What to do.
Where the word "dimensions" occurs in a line of the listing, please copy the line.
---------- Provided records
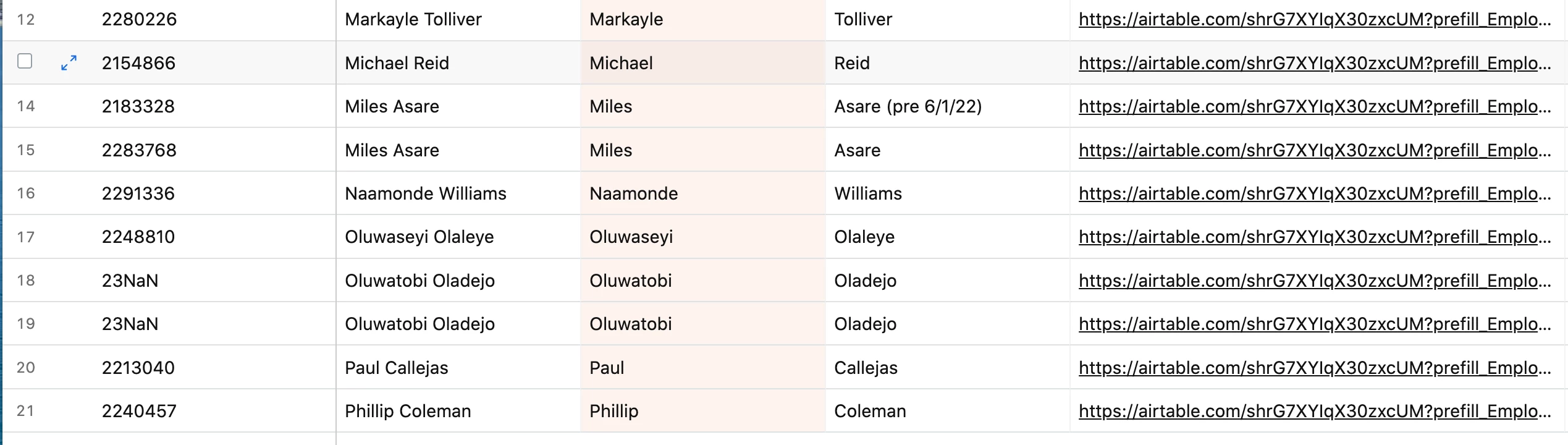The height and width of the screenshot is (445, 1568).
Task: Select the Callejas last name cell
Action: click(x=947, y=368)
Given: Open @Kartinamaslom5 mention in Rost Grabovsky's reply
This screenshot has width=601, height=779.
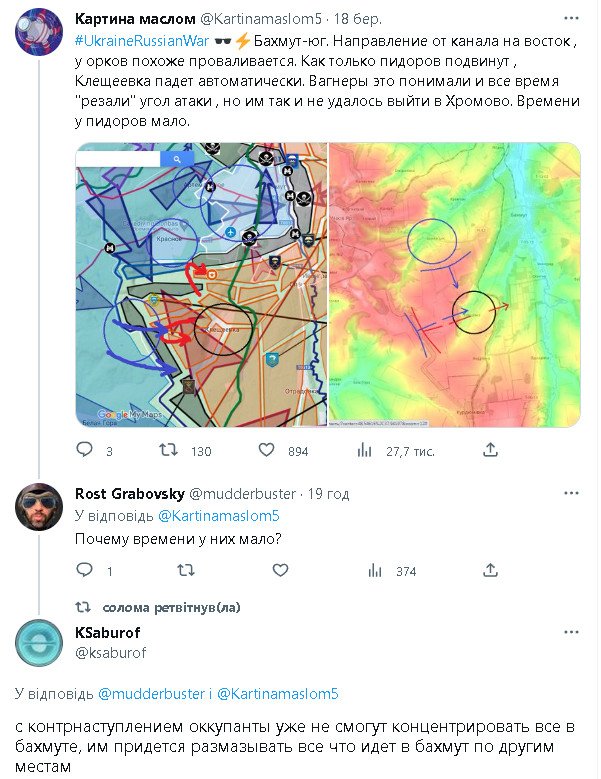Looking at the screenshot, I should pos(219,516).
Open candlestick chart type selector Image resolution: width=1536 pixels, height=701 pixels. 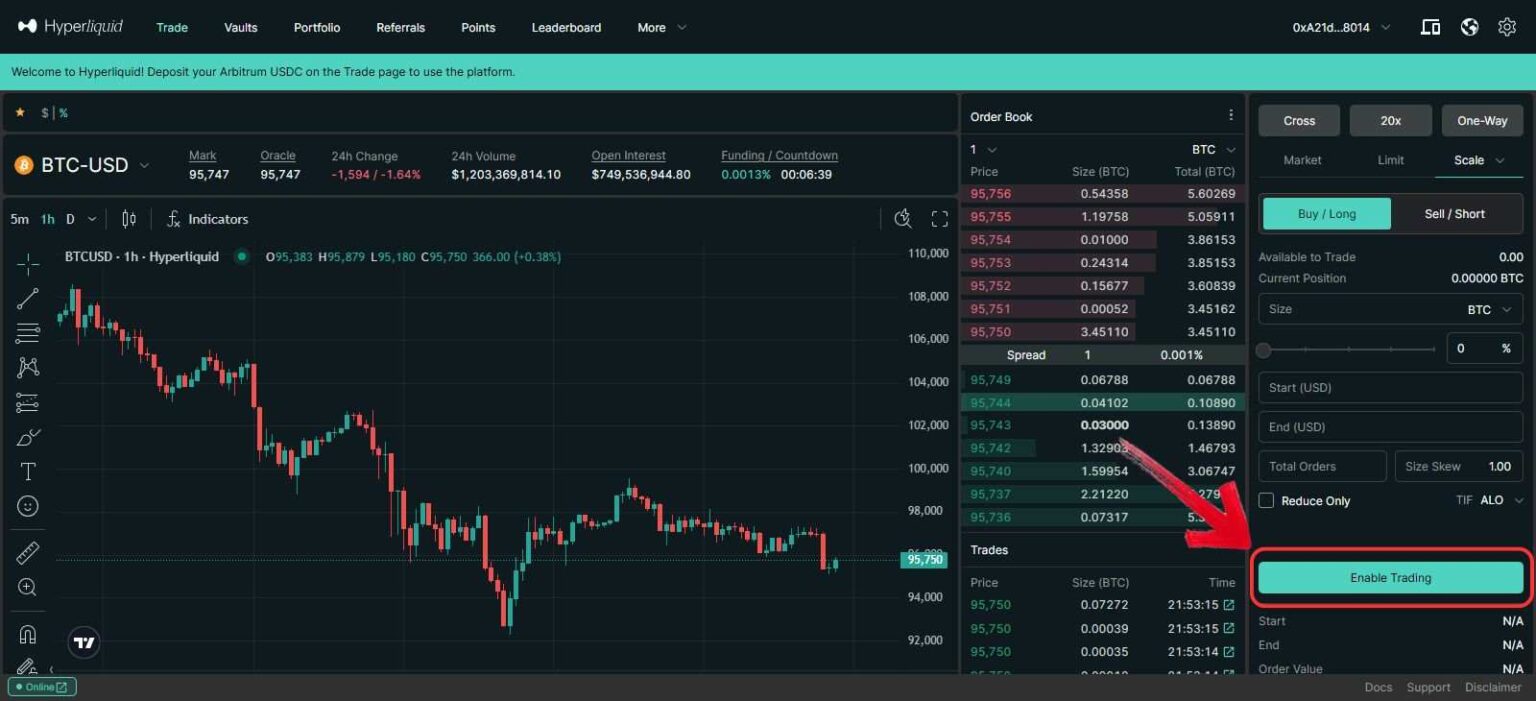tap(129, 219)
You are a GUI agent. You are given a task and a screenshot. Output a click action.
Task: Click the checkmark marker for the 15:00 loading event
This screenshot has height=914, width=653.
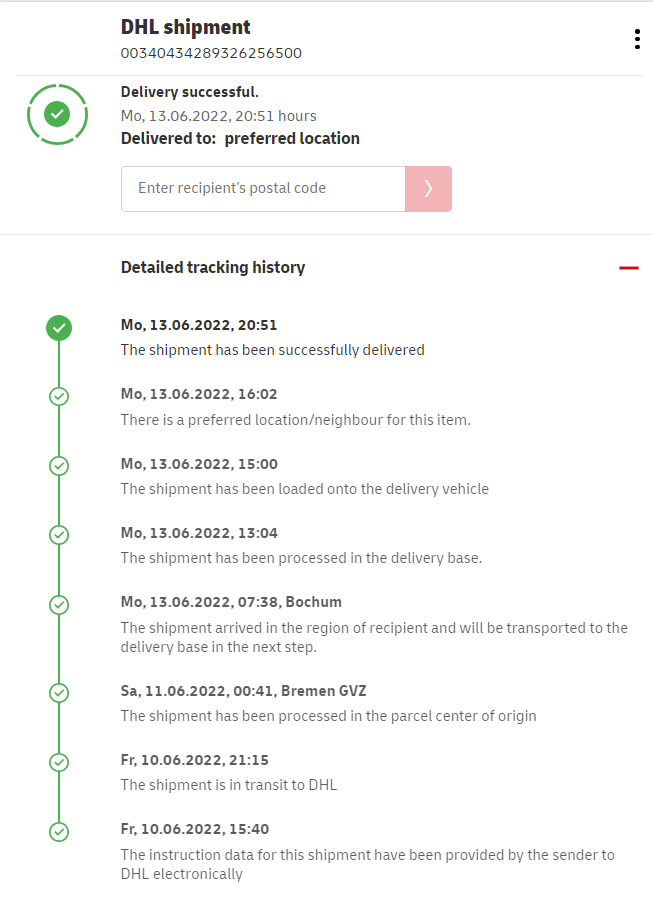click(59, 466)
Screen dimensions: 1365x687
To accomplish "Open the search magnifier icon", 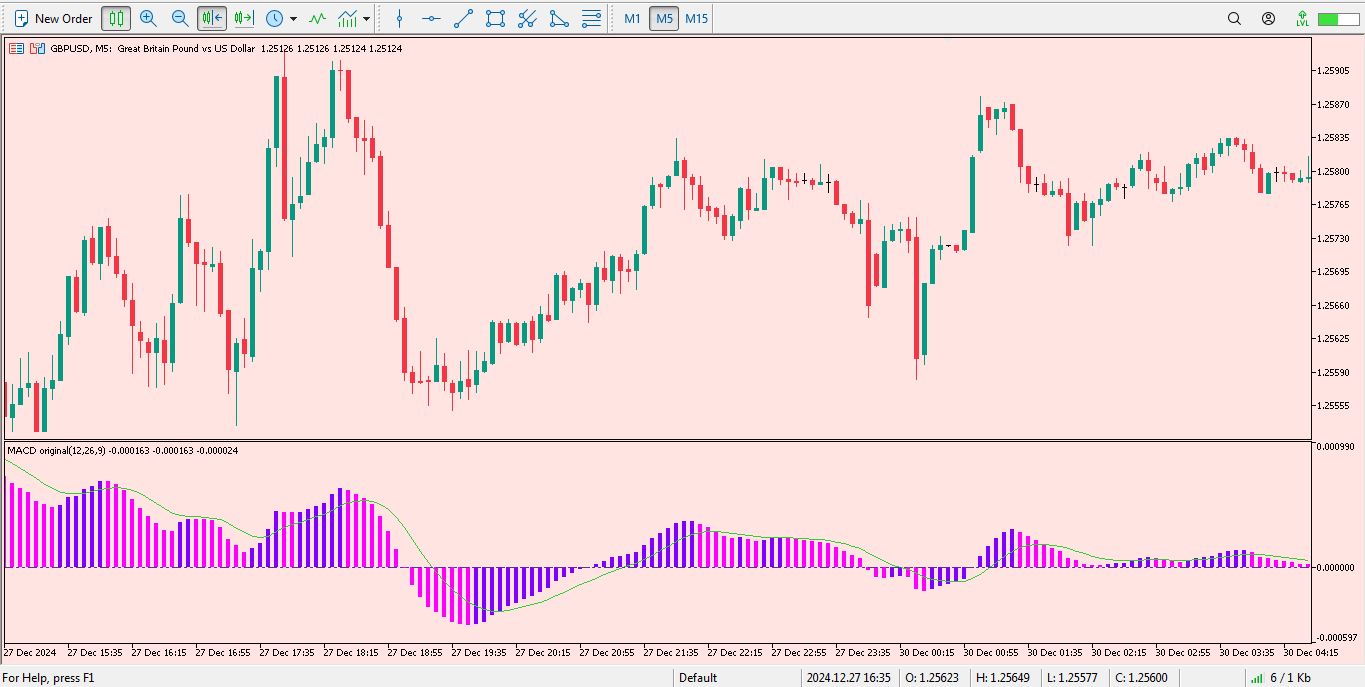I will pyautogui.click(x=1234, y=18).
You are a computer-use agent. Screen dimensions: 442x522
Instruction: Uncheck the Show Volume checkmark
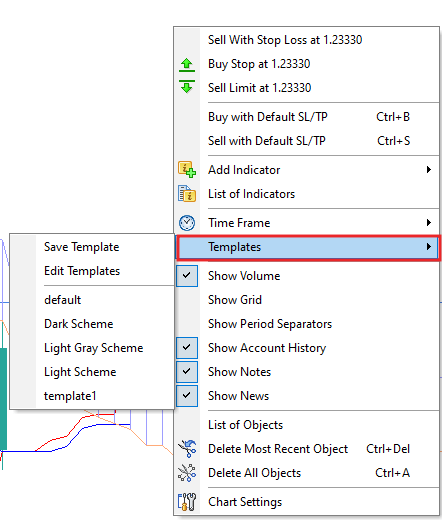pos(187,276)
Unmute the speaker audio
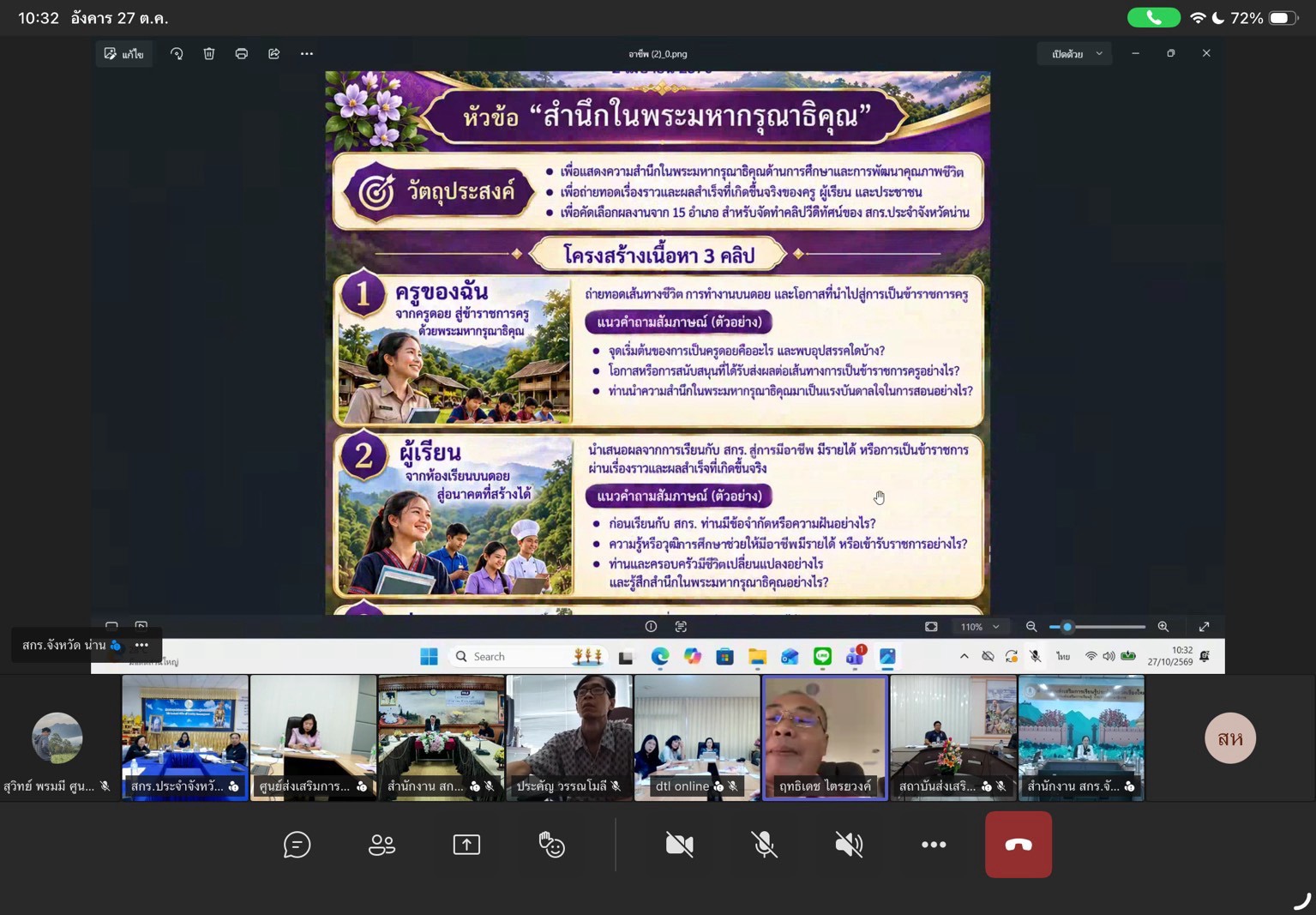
--------------------
The answer.
Screen dimensions: 1365x687
You are a computer-use agent. Screen dimensions: 442x522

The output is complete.